Un monitoring peut améliorer la perception de la douleur des patients sous sédation

«Très souvent avec la médecine moderne, la mort est un processus qui peut être long. On doit donc mieux comprendre la perception de la douleur», explique le neurologue Steven Laureys (ULiège).
«Très souvent avec la médecine moderne, la mort est un processus qui peut être long. On doit donc mieux comprendre la perception de la douleur», explique le neurologue Steven Laureys (ULiège). - Dominique Duchesnes.

Lorsque tout l’arsenal thérapeutique a été déployé pour soigner un patient finalement incurable, une sédation palliative continue peut lui être administrée en fin de vie, qui consiste à diminuer son niveau de conscience et sa douleur.

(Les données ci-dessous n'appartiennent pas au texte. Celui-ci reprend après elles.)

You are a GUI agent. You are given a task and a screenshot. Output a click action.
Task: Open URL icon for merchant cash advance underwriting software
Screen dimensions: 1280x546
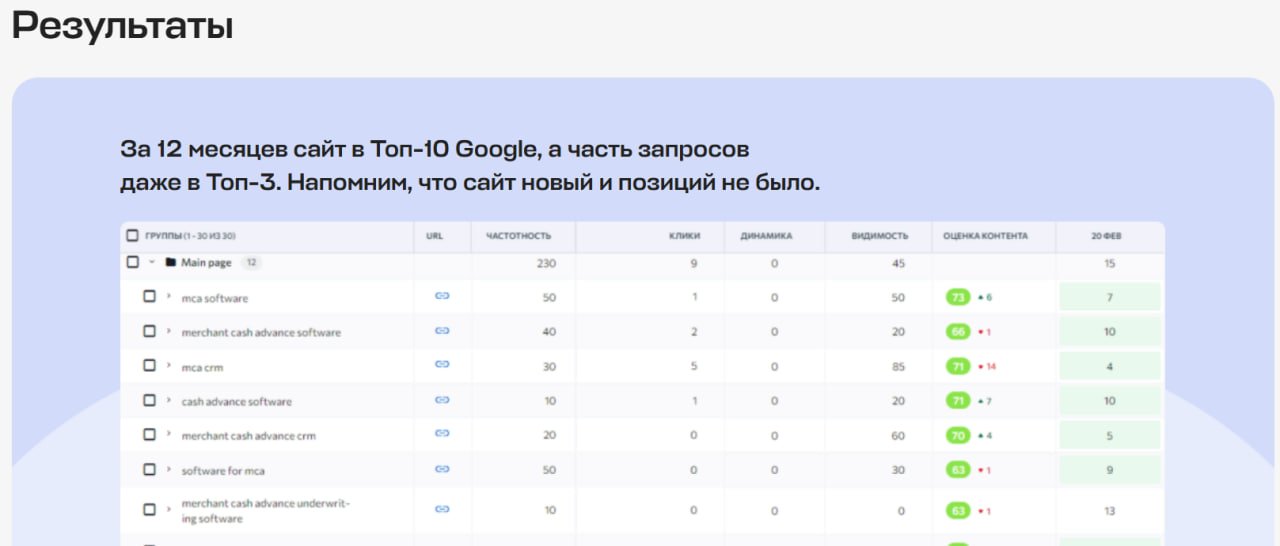pos(442,509)
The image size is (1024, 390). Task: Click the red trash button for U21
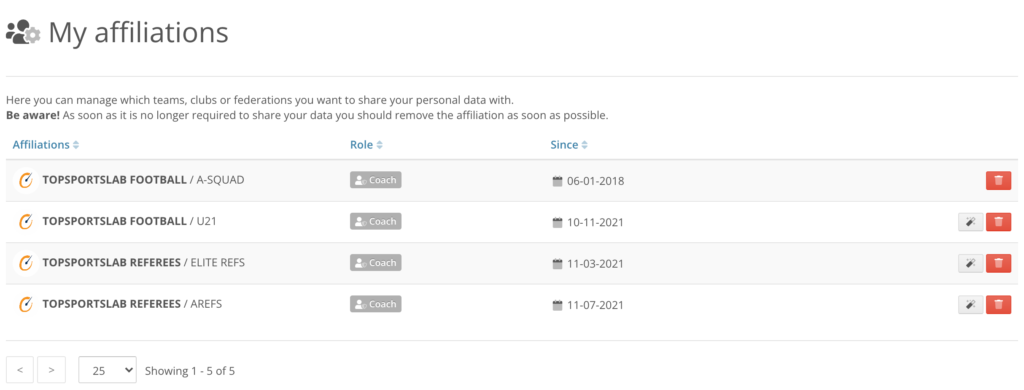click(x=998, y=222)
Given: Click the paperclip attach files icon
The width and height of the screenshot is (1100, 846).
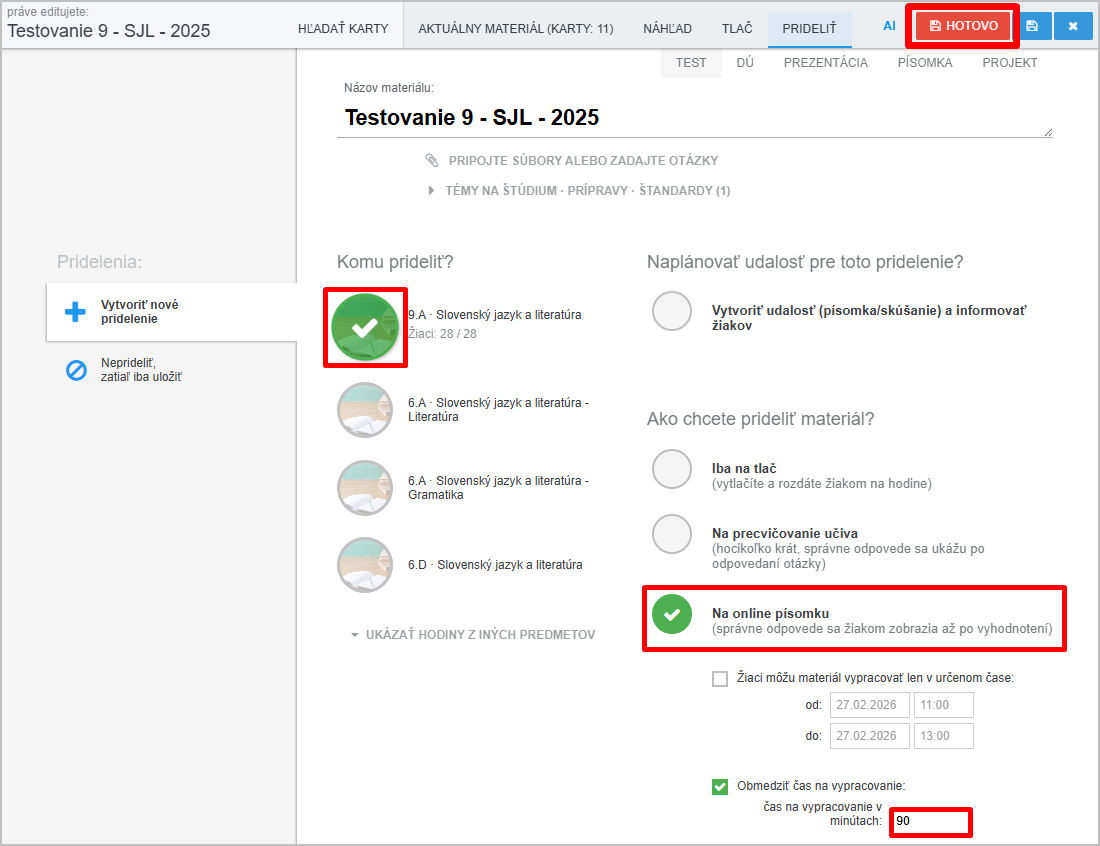Looking at the screenshot, I should click(432, 160).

Selon les cas, cette sédation sera légère ou profonde (aucune réaction aux stimuli), mais toujours proportionnée au caractère insupportable du symptôme réfractaire dans le choix, la posologie et la durée d’administration de la médication. Toute la difficulté est là : il s’agit d’évaluer à la fois les signes d’inconfort voire de douleur et l’état de conscience du patient, et ce en se basant sur des échelles observationnelles du comportement. Or, en cas de sédation palliative continue, la personne mourante n’est pas en état de communiquer ou à peine.